Mohapatra was speaking after inaugurating XII Pathology Workshop of the International Society of Sugarcane Technologists (ISSCT) Association, jointly hosted by ICAR-Sugarcane Breeding Institute and Society for Sugarcane Research and Development, here.

Dr Mohapatra suggested GIS tagging of field gene banks and identifying traits in the germplasm in order to utilize them in the breeding programmes.

Congratulating the Institute for playing a major role in the country’s ‘sweet revolution’ with its major varieties such as Co 0238 and Co 86032, Dr. Mohapatra said that the sugar production this year of about 32 million tonnes has paved way for a change in ethanol policy, which is a significant development.
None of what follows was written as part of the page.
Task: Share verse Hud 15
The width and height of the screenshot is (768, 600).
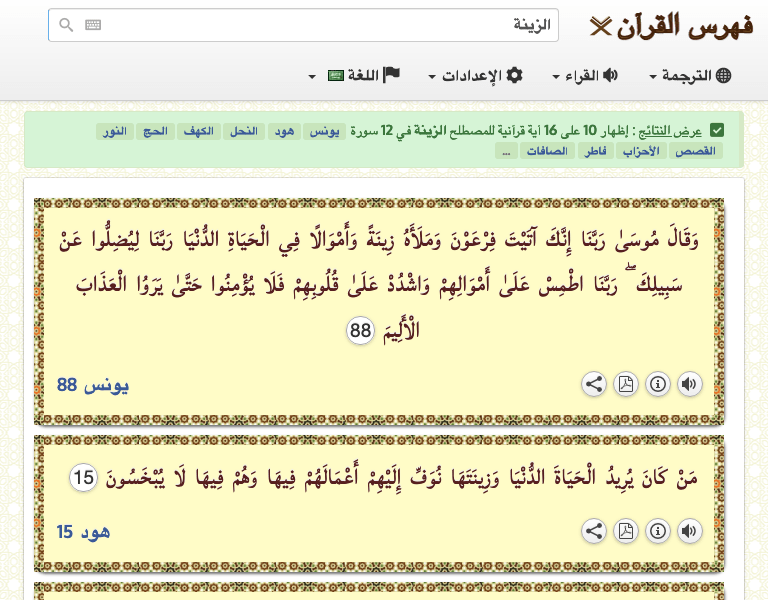Action: [593, 532]
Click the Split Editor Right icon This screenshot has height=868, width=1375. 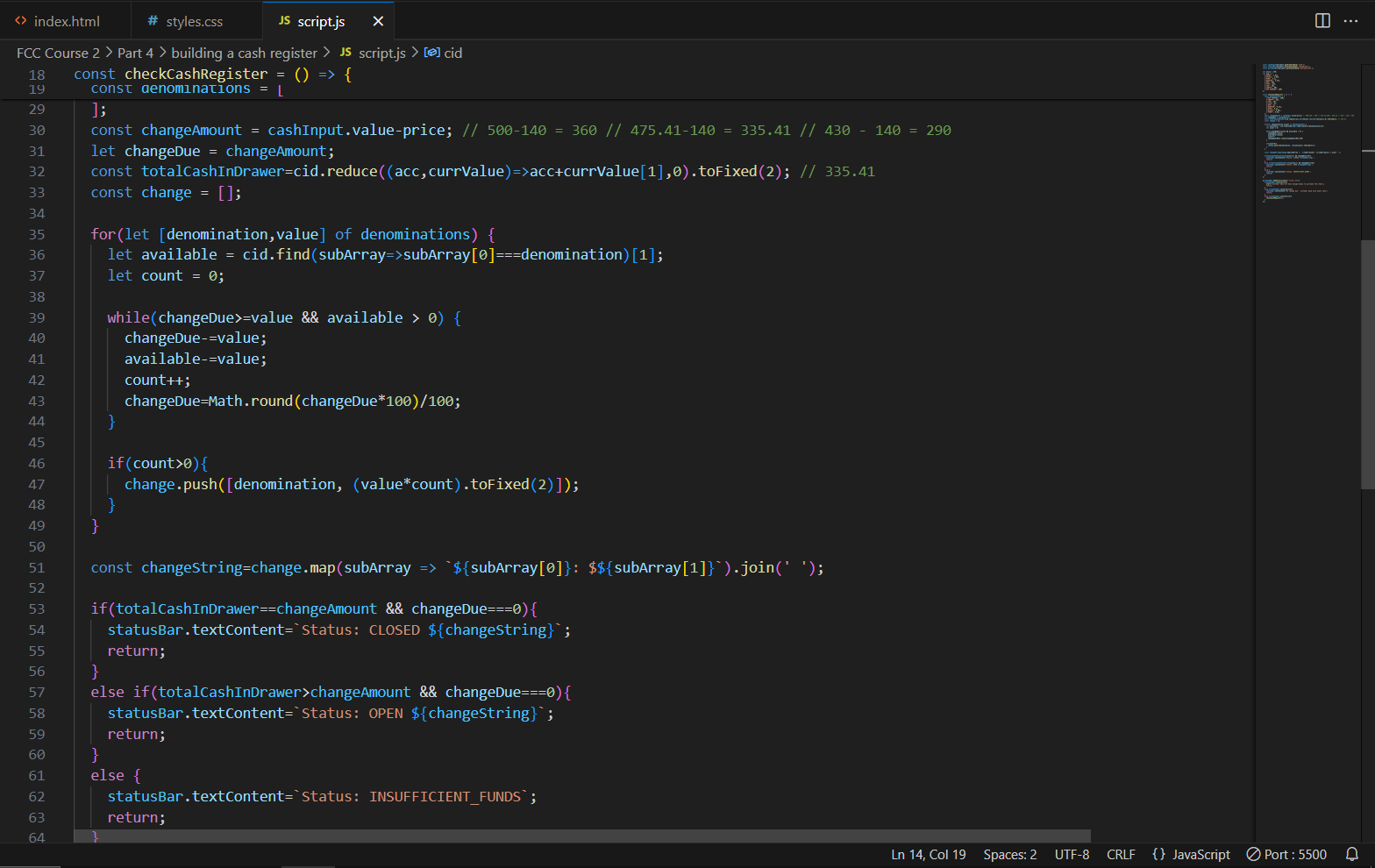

Mentioning that this is the first time this Workshop is being held in India, ISSCT Executive committee Chair, Dr Philippe Rotte of University of Florida said that ISSCT is a global organization with its headquarters at Mauritius.

The society has been in existence for 93 years during which it had organized 29 Congresses, usually at 3-year intervals. Between the two Congresses, it organizes Workshops of different sections to facilitate participation and interaction of the host country scientists with the global experts, he said.

Tamil Nadu Agricultural University vice-chancellor Dr K Ramasamy said that an integrated approach is needed among breeders and pathologists to contain major diseases in sugarcane such as red rot and smut.

Taking the cue from Australia and Indonesia, Indian researchers need to shift their focus towards enhancing resistance to diseases such as smut and manage them, he said.

The theme of the 5-day workshop, is “Challenges and Advances in Sugarcane Pathology-A key to resolve emerging issues and to formulate innovative disease management strategies” and over 50 delegates, including 25 foreign ones, representing different sugarcane growing countries across the world are participating.